Journal Staff Report
          Albuquerque police have filed charges against the owner of a local nonprofit associated with several dismembered body parts shipped to a Kansans City, Kan., waste disposal plant.
        Police said late Wednesday that they were charging Paul Montano, who owns Bio Care Southwest and The Learning Center, with fraud.
        The White Collar Unit is investigating the case, police said.
        An Albuquerque woman who died of a methadone overdose in November was one of seven people whose remains turned up this month at a medical waste disposal plant in Kansas City, Kan., a New Mexico official said Wednesday.
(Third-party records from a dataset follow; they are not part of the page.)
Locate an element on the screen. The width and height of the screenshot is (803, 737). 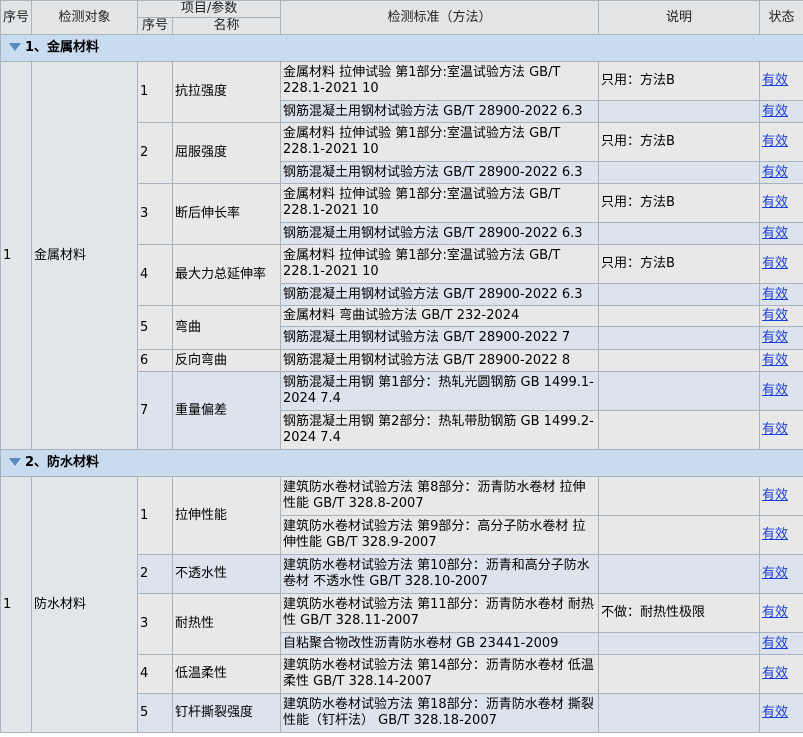
section-title: 2、防水材料 is located at coordinates (62, 462).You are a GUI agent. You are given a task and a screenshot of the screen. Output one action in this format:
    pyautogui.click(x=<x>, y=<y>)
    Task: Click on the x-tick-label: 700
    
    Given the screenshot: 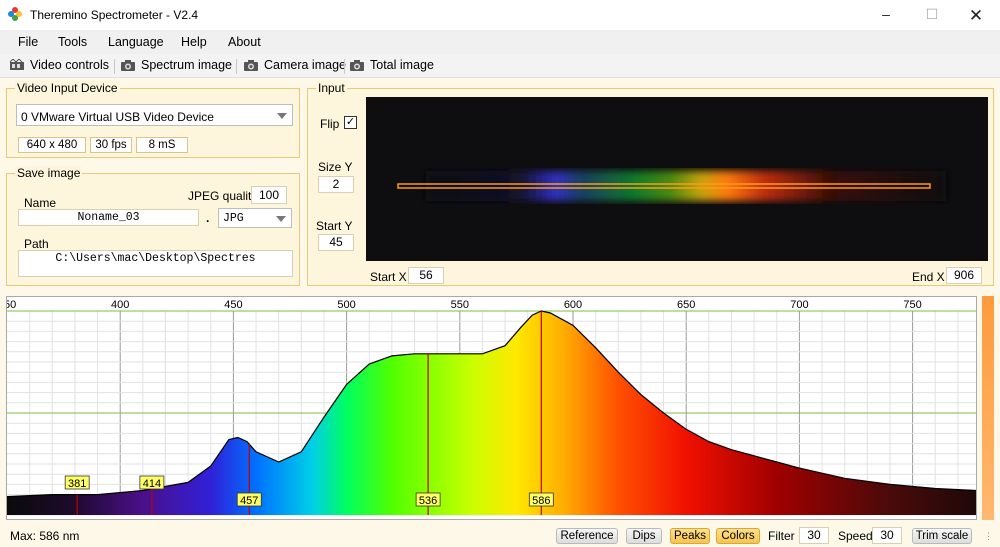 What is the action you would take?
    pyautogui.click(x=799, y=305)
    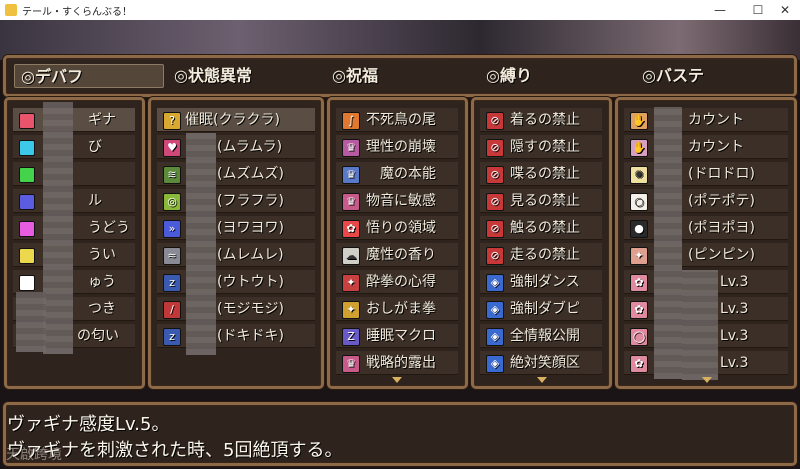 This screenshot has height=469, width=800. I want to click on item-label: (フラフラ), so click(250, 201).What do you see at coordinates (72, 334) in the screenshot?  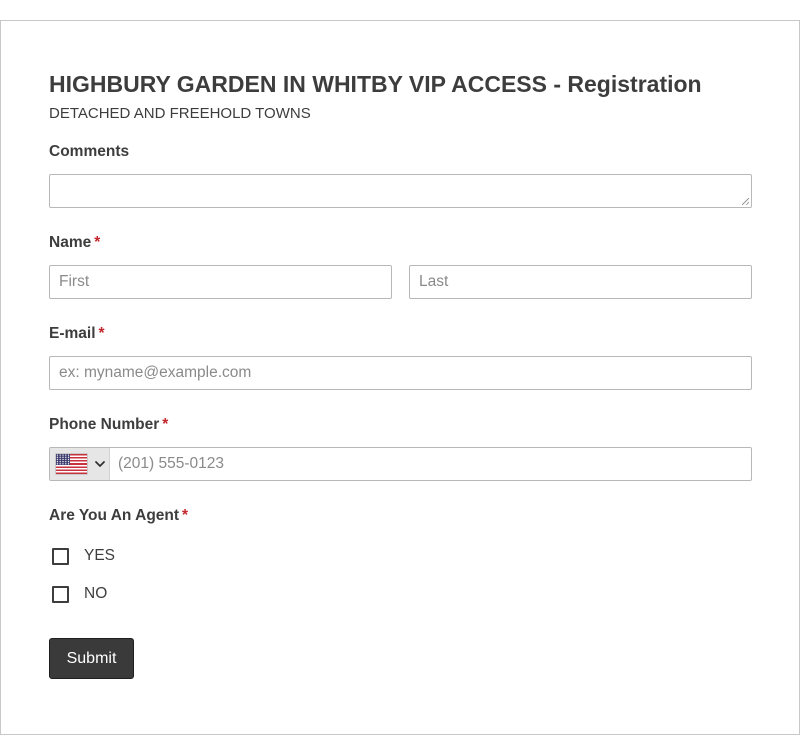 I see `email-label-text: E-mail` at bounding box center [72, 334].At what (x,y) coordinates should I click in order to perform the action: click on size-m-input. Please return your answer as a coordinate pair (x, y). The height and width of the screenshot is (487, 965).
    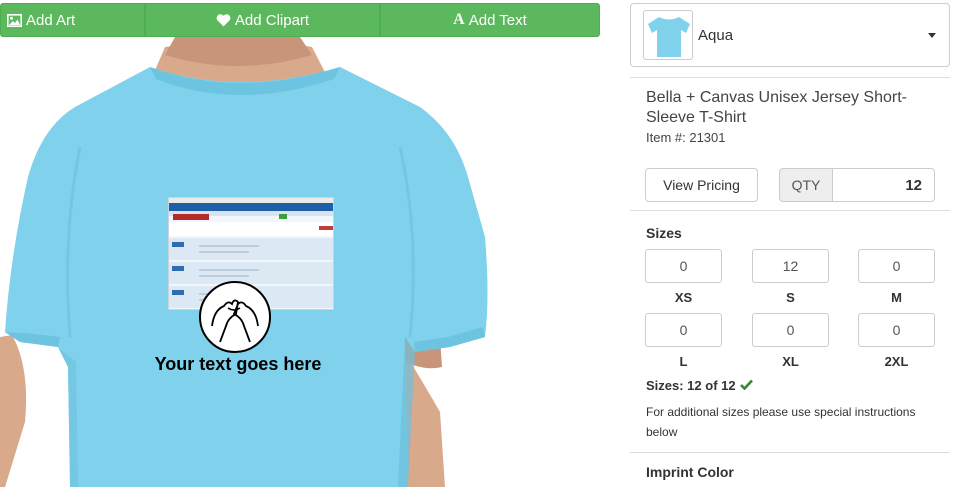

        Jacqueline Marie Snyder, 42, died Nov. 1 and her body was autopsied by the Office of the Medical Investigator in Albuquerque, said Amy Boule, OMI's director of operations. OMI turned over Snyder's remains to an Albuquerque funeral home Nov. 3, she said.
        Boule said she does not know how or why the woman's remains were transported to Kansas City.
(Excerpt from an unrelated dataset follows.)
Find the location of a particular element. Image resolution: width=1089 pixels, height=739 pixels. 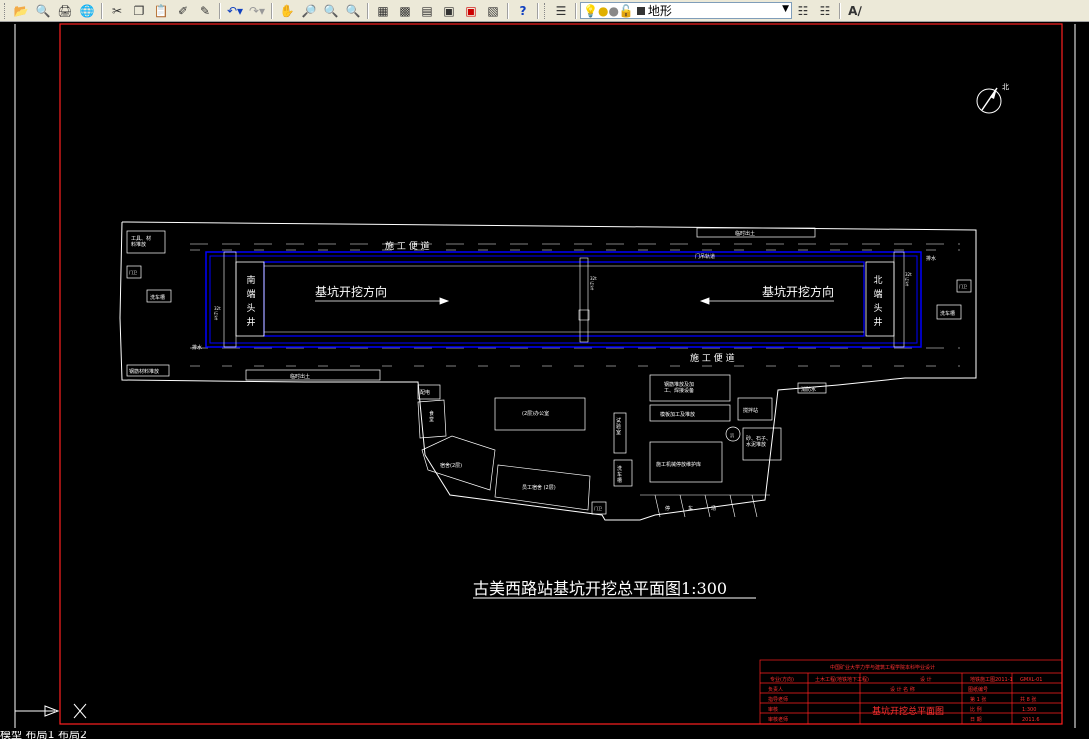

power-label: 配电 is located at coordinates (425, 392).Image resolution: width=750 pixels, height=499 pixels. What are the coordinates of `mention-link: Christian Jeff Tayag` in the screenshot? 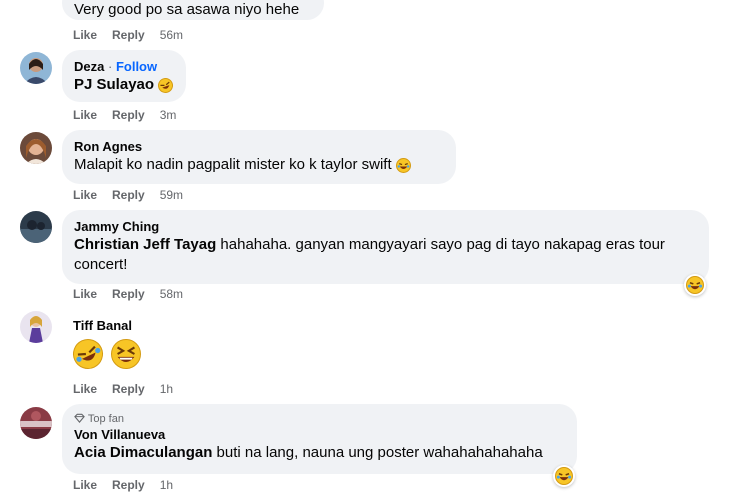 It's located at (145, 244).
        Dr. Alan C. Hancock, a coroner in Wyandotte County, Kansas, said Wednesday that he was trying to identify the remains of at least seven people found at the Kansas City plant owned by Stericycle Inc..
        The remains include seven heads and other body parts, Hancock said. The body parts were found in 12 plastic tubs with shipping labels saying they came from The Learning Center, a New Mexico firm affiliated with Bio Care Southwest, an Albuquerque-based nonprofit. Montano owns both firms.